[Information given — start]

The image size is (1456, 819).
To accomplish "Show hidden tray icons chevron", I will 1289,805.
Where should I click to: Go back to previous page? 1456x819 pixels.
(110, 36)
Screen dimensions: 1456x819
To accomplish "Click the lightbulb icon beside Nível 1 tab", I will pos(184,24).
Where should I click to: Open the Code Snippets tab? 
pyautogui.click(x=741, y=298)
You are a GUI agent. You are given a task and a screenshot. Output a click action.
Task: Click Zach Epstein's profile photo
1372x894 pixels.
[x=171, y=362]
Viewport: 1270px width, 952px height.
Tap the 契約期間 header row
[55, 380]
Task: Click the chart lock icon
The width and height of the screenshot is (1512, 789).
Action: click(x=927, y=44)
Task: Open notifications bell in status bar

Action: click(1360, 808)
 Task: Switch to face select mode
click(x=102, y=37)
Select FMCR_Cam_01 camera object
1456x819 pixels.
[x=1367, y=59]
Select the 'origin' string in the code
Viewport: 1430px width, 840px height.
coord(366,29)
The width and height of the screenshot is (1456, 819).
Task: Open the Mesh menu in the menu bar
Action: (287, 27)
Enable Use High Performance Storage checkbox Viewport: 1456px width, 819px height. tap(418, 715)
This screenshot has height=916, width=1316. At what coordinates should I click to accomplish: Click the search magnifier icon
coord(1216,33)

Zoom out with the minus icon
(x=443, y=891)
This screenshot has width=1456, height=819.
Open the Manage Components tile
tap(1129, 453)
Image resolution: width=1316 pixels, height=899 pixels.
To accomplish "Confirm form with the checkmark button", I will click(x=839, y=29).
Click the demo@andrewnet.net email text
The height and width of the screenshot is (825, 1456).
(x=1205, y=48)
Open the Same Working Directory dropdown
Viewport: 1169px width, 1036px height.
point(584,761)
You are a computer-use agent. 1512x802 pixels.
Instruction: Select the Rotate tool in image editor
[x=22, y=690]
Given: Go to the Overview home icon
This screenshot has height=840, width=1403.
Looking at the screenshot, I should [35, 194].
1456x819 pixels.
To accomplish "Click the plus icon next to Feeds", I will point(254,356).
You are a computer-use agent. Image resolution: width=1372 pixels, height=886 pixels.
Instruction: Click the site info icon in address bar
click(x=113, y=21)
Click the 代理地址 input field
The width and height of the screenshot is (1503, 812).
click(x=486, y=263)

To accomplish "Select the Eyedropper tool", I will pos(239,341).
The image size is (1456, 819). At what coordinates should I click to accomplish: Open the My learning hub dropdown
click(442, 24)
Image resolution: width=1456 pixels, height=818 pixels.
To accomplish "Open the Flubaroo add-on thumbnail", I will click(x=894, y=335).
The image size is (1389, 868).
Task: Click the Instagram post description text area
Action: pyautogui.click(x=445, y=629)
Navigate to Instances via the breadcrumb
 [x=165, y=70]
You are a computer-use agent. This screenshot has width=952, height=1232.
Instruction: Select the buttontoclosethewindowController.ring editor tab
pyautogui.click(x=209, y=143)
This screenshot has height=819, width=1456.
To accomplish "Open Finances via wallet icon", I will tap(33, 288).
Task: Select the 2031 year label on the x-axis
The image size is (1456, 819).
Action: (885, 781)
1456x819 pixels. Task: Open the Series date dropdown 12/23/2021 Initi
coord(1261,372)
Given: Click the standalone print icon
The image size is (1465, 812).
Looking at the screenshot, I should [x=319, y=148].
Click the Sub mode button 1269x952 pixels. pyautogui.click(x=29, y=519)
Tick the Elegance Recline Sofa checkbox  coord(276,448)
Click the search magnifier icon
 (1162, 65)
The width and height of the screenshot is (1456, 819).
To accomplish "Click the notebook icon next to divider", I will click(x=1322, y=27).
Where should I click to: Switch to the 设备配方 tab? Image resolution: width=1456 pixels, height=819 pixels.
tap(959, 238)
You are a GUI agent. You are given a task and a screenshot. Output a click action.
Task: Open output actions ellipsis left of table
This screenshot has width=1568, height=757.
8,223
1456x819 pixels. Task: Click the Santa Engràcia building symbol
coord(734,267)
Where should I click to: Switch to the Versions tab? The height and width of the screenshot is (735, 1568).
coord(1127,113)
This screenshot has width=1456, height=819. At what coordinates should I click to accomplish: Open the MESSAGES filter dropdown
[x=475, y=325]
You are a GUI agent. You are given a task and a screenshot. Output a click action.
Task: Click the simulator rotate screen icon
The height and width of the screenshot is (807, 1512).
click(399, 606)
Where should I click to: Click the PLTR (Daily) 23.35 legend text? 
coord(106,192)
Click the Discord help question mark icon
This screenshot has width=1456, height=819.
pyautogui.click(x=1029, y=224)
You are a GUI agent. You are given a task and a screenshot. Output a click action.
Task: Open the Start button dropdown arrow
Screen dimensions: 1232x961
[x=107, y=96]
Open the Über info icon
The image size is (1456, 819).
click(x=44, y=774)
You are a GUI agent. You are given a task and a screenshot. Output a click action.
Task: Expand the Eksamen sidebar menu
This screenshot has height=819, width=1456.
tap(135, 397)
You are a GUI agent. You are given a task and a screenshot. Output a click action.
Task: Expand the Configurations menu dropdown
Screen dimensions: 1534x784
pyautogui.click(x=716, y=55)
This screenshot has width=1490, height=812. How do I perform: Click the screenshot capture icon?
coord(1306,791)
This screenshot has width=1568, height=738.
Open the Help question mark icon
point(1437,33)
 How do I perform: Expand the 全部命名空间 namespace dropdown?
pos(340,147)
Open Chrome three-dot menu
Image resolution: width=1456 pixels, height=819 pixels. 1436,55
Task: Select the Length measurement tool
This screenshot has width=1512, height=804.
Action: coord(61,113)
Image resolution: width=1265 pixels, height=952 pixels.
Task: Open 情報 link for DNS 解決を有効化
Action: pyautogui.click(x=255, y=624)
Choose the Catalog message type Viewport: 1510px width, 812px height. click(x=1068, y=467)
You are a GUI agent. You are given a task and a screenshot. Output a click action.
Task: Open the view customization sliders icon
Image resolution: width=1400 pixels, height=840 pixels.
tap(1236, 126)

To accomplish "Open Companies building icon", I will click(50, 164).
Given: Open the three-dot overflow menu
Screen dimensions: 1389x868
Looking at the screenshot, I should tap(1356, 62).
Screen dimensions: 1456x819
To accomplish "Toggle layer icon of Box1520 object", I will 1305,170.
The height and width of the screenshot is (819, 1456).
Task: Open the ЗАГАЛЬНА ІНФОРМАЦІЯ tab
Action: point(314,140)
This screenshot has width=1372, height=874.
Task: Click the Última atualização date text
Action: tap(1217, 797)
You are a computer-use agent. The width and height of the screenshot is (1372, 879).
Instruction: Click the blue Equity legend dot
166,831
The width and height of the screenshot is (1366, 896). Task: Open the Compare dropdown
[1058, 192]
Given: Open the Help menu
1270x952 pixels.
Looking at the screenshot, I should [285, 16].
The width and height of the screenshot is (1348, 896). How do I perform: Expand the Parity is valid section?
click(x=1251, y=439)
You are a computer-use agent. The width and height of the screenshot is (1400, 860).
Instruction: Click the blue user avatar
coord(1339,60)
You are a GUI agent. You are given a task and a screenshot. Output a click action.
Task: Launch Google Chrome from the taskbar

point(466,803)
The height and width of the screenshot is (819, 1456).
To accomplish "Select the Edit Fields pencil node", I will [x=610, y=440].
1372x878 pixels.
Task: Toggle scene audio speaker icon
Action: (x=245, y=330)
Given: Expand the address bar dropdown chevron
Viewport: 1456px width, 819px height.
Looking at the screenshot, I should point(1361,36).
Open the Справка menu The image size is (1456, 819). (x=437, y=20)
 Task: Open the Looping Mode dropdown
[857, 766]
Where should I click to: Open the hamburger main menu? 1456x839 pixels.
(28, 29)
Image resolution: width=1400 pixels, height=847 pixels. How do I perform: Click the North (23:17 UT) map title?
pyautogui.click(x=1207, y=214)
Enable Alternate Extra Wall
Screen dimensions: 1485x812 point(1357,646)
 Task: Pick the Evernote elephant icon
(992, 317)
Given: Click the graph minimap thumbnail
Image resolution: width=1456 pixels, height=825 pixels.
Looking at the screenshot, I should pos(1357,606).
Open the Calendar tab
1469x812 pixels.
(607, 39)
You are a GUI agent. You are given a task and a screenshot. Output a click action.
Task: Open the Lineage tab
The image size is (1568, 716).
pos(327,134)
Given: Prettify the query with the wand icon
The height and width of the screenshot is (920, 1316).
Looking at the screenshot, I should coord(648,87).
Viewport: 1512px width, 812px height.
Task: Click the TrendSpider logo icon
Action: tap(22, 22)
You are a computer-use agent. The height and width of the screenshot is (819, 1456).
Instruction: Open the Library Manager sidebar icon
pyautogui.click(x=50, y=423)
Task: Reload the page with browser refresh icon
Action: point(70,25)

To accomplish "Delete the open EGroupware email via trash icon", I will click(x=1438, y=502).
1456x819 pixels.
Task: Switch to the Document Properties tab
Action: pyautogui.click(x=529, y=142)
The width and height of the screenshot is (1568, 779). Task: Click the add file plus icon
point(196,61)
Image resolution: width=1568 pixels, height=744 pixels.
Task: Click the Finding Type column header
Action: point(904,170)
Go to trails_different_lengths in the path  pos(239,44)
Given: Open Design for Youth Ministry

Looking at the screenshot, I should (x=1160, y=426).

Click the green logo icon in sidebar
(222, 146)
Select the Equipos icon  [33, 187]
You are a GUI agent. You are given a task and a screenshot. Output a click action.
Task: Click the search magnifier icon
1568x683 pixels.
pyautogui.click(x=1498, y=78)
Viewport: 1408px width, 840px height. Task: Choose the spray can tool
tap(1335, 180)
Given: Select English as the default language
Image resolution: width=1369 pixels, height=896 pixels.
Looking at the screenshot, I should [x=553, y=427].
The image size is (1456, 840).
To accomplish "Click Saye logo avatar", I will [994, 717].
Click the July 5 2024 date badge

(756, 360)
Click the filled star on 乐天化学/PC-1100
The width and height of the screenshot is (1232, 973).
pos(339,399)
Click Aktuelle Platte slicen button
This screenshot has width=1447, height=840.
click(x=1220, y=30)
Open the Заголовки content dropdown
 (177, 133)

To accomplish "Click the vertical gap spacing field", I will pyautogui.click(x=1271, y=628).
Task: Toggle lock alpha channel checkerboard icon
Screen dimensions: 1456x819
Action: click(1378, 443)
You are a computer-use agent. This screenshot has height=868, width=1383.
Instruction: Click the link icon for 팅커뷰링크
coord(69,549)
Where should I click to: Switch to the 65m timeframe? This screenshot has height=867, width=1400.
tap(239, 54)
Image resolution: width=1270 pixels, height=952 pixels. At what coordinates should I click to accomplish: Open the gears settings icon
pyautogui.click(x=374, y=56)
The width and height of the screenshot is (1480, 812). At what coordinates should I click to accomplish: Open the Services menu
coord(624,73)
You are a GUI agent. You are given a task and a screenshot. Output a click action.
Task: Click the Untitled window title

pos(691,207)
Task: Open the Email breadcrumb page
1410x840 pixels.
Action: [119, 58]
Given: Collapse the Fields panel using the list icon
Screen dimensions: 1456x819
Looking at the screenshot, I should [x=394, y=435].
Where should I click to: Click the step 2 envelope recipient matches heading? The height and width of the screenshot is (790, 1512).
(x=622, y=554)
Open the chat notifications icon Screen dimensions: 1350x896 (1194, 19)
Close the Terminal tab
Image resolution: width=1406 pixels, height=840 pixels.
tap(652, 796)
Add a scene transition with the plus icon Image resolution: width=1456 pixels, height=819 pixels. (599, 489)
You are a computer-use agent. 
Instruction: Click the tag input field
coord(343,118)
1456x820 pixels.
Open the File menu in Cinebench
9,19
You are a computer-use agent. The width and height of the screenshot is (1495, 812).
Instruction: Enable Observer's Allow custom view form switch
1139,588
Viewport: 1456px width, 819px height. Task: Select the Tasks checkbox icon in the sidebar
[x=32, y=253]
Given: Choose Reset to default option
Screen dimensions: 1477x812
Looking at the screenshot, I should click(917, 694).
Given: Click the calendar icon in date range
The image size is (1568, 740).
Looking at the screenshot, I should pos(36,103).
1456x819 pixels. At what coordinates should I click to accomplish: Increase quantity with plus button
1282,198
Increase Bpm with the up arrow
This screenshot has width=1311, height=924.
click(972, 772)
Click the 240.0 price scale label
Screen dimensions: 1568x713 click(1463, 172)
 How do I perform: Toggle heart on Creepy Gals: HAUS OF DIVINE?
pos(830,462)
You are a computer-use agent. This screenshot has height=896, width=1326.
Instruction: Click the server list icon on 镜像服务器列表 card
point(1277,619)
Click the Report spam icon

[Information given — finish]

Go through the lines of the material, counting those with the word "chevron"; afterward give only the total.

2